*What the task requires*
Only the lines from the beginning of the entries through the one that holds "Given: Click the words 笑笑 after the emojis" may appear in the answer, written out exactly and free of pictures.

Extracted records
☆ ☆ ☆ ☆ ☆ ☆ ☆
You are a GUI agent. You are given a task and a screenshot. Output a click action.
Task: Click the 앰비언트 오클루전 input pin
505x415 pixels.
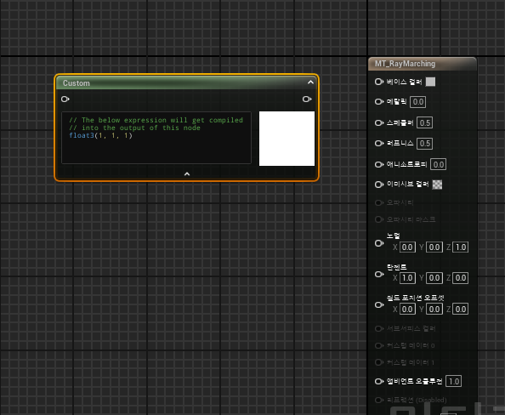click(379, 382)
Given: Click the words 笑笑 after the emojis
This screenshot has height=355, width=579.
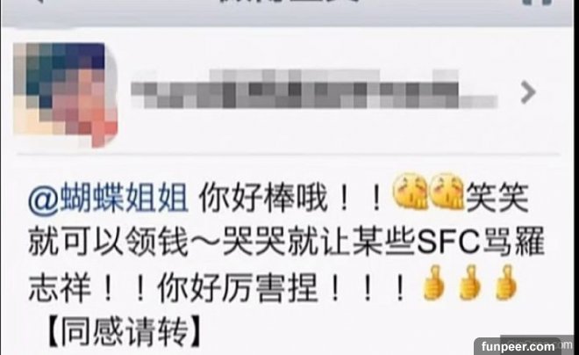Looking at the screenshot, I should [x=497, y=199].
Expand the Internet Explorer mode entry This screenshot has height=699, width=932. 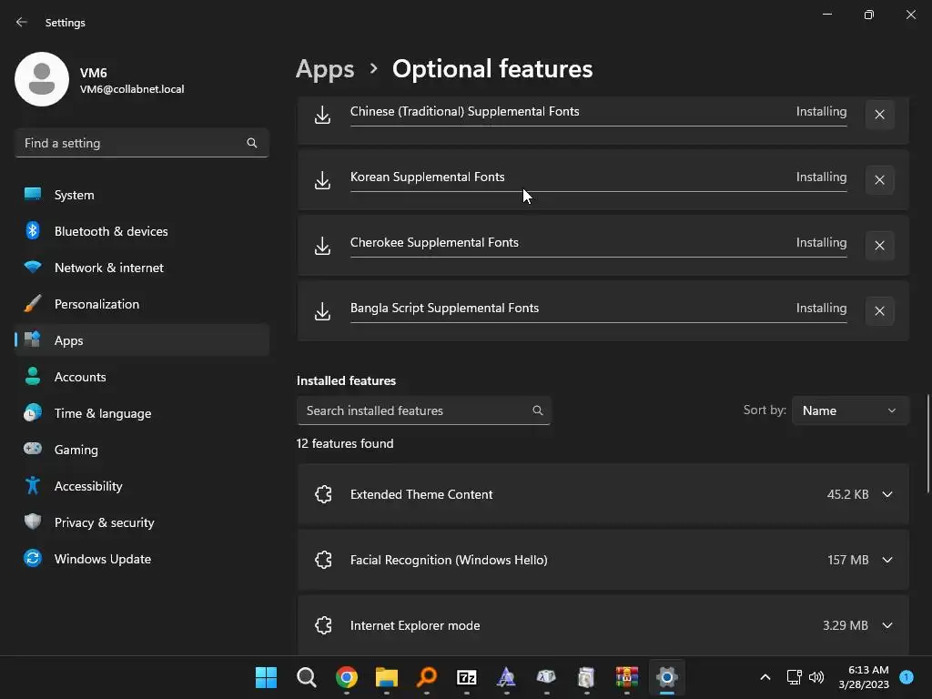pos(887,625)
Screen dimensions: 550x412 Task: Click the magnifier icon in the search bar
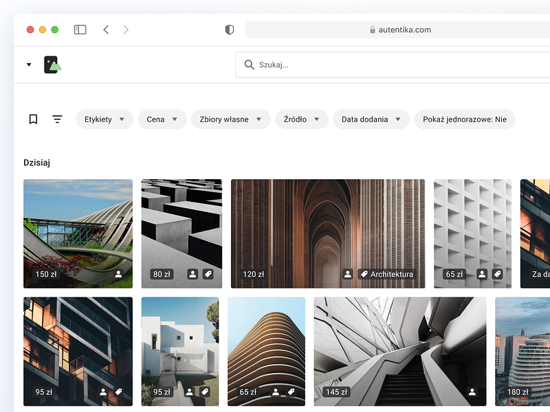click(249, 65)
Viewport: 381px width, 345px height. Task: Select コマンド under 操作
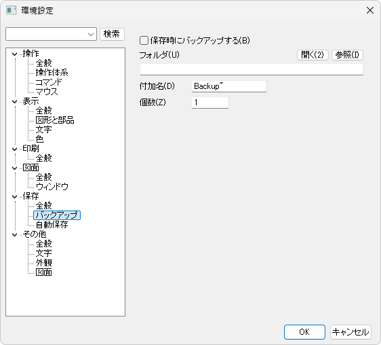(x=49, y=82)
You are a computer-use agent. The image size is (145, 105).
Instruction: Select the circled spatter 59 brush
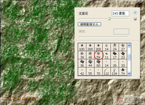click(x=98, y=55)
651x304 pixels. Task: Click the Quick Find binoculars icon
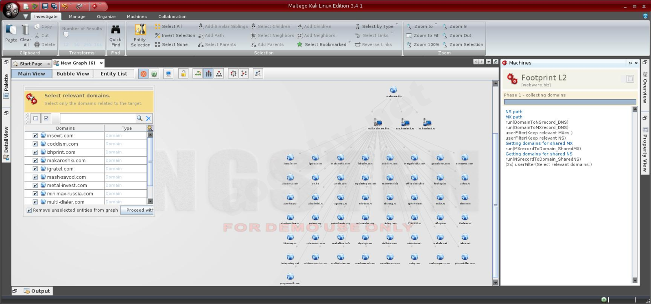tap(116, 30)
☆ ☆ ☆ ☆ ☆ ☆ ☆
*Answer below*
You are a GUI agent. You are given a task and a screenshot. Output a click action.
Task: Click the 앰비언트 오클루전 input pin
505x415 pixels.
click(379, 382)
Given: Click the words 笑笑 after the emojis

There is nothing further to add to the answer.